Australian Aborigines, for instance, believe that their ancestors crawled out of the earth during the Dreamtime. It too was very informative, however I simply am less interested in such World Wide Web matters. From her references to Edward T. But different people may desire different futures.
Levine, a social psychologist at California State University, Fresno. I found two passages particularly interesting in this essay. This article was originally published with the title "Clocking Cultures".
They have romanticized a particular vision of the past. This is because she writes solely to inform about different notions of time in cultures, not to persuade or state her opinions. I think this just proves how open minded Carol Ezzell is and it adds for more of an educational purpose because she includes information about Saudi Arabia and the notorious Osama Bin Laden.
But keep someone in New York City waiting for five or 10 minutes and you have some explaining to do. In her essay Ezzell Clocking cultures carol ezzell essay very respectful and nonbiased of a culture or particular way of life. She just wants to inform the reader that not everyone can edit Wikipedia because most of the information would then be inaccurate, but only certain people can edit certain information.
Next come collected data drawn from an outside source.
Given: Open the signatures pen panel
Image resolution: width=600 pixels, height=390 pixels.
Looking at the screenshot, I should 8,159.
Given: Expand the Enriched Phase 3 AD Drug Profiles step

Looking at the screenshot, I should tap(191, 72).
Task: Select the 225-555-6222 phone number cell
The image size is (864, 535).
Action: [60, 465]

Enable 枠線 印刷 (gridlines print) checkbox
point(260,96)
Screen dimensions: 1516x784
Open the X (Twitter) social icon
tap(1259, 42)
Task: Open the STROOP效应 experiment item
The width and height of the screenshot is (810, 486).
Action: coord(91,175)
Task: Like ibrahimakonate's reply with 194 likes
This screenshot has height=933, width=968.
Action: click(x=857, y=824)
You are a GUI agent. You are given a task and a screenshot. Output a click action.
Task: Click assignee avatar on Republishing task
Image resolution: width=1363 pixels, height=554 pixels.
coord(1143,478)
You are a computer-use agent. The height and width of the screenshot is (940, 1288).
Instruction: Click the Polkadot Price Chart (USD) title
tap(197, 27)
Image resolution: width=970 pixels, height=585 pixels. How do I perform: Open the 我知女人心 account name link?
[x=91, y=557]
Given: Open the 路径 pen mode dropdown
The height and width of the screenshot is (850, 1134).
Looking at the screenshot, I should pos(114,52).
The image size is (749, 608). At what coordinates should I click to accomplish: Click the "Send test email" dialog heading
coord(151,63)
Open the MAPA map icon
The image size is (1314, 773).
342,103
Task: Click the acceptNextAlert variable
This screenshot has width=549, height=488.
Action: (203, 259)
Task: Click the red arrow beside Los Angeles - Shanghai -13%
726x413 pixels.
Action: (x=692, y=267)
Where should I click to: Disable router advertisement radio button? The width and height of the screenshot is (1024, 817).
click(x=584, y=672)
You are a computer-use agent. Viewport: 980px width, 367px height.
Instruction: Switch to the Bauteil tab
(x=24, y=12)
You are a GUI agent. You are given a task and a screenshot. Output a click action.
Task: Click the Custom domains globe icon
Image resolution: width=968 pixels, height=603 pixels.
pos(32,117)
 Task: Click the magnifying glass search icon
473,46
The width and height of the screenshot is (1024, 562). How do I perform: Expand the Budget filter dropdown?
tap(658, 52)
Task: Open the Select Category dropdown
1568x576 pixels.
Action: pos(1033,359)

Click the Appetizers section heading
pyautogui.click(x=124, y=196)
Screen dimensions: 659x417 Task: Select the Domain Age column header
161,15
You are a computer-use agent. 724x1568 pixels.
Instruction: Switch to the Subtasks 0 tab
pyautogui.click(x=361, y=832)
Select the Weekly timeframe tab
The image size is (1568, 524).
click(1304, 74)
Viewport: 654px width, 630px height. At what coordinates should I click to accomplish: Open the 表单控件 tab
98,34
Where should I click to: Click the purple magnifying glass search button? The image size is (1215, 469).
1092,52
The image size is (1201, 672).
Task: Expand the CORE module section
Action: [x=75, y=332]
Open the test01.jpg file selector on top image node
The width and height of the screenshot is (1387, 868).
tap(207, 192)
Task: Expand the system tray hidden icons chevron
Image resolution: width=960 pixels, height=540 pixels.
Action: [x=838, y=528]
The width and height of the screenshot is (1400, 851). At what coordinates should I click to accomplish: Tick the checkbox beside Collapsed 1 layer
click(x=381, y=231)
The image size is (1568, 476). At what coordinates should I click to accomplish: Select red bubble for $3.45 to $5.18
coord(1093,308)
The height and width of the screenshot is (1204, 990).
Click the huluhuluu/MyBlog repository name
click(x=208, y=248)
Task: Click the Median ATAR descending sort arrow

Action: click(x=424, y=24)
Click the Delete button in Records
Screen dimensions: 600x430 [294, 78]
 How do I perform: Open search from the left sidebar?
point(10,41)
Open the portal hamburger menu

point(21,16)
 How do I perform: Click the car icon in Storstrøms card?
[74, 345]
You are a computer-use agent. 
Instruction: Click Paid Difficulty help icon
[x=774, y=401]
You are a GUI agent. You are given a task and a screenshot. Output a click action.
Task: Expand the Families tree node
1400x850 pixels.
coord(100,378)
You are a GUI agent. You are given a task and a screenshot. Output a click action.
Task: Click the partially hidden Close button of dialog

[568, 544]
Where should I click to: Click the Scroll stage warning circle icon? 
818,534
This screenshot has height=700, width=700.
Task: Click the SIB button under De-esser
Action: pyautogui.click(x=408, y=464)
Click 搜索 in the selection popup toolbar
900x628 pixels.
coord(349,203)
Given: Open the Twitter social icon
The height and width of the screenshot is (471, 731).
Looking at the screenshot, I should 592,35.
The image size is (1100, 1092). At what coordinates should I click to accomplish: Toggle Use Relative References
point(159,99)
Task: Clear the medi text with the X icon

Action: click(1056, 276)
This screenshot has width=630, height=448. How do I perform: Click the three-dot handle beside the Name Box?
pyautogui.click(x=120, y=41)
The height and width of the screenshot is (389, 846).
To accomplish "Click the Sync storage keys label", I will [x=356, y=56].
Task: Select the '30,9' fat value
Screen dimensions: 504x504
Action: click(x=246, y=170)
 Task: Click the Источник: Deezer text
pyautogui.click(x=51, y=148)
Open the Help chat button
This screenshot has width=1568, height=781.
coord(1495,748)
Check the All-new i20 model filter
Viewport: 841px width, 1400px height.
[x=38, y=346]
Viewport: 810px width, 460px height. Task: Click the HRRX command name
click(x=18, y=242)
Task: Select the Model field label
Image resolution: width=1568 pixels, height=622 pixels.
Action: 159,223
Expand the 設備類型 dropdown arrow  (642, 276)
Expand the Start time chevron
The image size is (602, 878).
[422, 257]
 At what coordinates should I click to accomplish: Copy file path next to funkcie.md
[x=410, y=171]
Birth, an anthropologist at Queens College, has examined time perceptions in Trinidad. Print Advertisement Show up an hour late in Brazil, and no one bats an eyelash. I think the purpose of this essay is definitely academic because Ezzell provides countless factual information that prove to be educational as well as several ideas of conceptual thinking based on differing cultures throughout the world.
I think that she uses specific examples to elaborate and back her viewpoint and she does an excellent job of getting to the point and staying on track within her essay.
When it comes Clocking cultures carol ezzell essay business, however, that loose approach to timeliness works only for the people with power. The time system in the foreign country may be composed of different basic units, so that the visitor is not as late as he may appear to us. She is also very respectful when she writes about how cultures use time.
She is not trying to persuade the reader to use or not use Wikipedia. The rules might not always be made explicit, he stated, but they exist in the air Interestingly, however, some views of time--such as the idea that it is acceptable for a more powerful person to keep someone of lower status waiting--cut across cultural differences and seem to be found universally.
You must know the time system of the country to know at what point apologies are really due In Islam, time is a tapestry incorporating the past, present and future. In he described in Scientific American how differing perceptions of time can lead to misunderstandings between people from separate cultures.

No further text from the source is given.